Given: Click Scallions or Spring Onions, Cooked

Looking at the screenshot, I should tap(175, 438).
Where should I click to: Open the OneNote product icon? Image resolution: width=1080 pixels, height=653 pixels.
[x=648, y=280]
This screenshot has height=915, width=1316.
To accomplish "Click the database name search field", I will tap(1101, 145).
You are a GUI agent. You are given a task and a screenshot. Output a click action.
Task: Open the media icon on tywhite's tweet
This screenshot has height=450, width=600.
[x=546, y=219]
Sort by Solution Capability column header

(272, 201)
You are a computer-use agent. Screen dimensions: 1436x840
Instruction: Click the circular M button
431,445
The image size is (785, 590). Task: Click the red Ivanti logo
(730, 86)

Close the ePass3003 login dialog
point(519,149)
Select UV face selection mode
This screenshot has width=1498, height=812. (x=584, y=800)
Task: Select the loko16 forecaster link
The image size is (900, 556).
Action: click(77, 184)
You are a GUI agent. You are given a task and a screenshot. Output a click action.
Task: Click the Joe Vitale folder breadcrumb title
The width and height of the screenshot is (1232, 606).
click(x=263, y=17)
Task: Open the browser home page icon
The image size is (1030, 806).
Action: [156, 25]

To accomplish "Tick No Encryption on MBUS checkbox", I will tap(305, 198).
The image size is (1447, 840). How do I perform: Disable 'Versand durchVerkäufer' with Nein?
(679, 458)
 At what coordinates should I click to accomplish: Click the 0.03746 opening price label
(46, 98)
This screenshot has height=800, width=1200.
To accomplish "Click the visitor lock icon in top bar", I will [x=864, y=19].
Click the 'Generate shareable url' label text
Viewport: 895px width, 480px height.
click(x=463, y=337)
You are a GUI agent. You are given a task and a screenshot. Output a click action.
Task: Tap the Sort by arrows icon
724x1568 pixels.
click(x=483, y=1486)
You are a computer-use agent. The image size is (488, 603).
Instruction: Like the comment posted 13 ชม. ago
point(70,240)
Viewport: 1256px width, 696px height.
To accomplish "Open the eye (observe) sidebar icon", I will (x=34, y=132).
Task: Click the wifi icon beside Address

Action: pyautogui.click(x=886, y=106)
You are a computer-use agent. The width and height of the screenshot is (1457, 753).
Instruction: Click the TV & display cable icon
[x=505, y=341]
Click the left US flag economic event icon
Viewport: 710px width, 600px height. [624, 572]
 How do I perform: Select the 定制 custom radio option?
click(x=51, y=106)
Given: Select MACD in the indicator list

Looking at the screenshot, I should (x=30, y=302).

* * * * * * *

> _What the task asks_
Give the complete listing a second time, exactly as it reads.

> _Solution to this exercise_
Given: Click Scallions or Spring Onions, Cooked

Looking at the screenshot, I should tap(175, 438).
Where should I click to: Open the OneNote product icon? Image resolution: width=1080 pixels, height=653 pixels.
[x=648, y=280]
This screenshot has height=915, width=1316.
To accomplish "Click the database name search field", I will tap(1101, 145).
You are a GUI agent. You are given a task and a screenshot. Output a click action.
Task: Open the media icon on tywhite's tweet
This screenshot has height=450, width=600.
[x=546, y=219]
Sort by Solution Capability column header

(272, 201)
You are a computer-use agent. Screen dimensions: 1436x840
Instruction: Click the circular M button
431,445
The image size is (785, 590). Task: Click the red Ivanti logo
(730, 86)

Close the ePass3003 login dialog
point(519,149)
Select UV face selection mode
This screenshot has width=1498, height=812. (x=584, y=800)
Task: Select the loko16 forecaster link
The image size is (900, 556).
Action: click(77, 184)
You are a GUI agent. You are given a task and a screenshot. Output a click action.
Task: Click the Joe Vitale folder breadcrumb title
The width and height of the screenshot is (1232, 606).
click(x=263, y=17)
Task: Open the browser home page icon
The image size is (1030, 806).
Action: [156, 25]

To accomplish "Tick No Encryption on MBUS checkbox", I will tap(305, 198).
The image size is (1447, 840). How do I perform: Disable 'Versand durchVerkäufer' with Nein?
(679, 458)
 At what coordinates should I click to accomplish: Click the 0.03746 opening price label
(46, 98)
This screenshot has height=800, width=1200.
To accomplish "Click the visitor lock icon in top bar", I will [x=864, y=19].
Click the 'Generate shareable url' label text
Viewport: 895px width, 480px height.
click(x=463, y=337)
You are a GUI agent. You are given a task and a screenshot. Output a click action.
Task: Tap the Sort by arrows icon
724x1568 pixels.
click(x=483, y=1486)
You are a computer-use agent. The image size is (488, 603).
Instruction: Like the comment posted 13 ชม. ago
point(70,240)
Viewport: 1256px width, 696px height.
To accomplish "Open the eye (observe) sidebar icon", I will (x=34, y=132).
Task: Click the wifi icon beside Address

Action: pyautogui.click(x=886, y=106)
You are a computer-use agent. The width and height of the screenshot is (1457, 753).
Instruction: Click the TV & display cable icon
[x=505, y=341]
Click the left US flag economic event icon
Viewport: 710px width, 600px height. [624, 572]
 How do I perform: Select the 定制 custom radio option?
click(x=51, y=106)
Given: Select MACD in the indicator list

Looking at the screenshot, I should (x=30, y=302).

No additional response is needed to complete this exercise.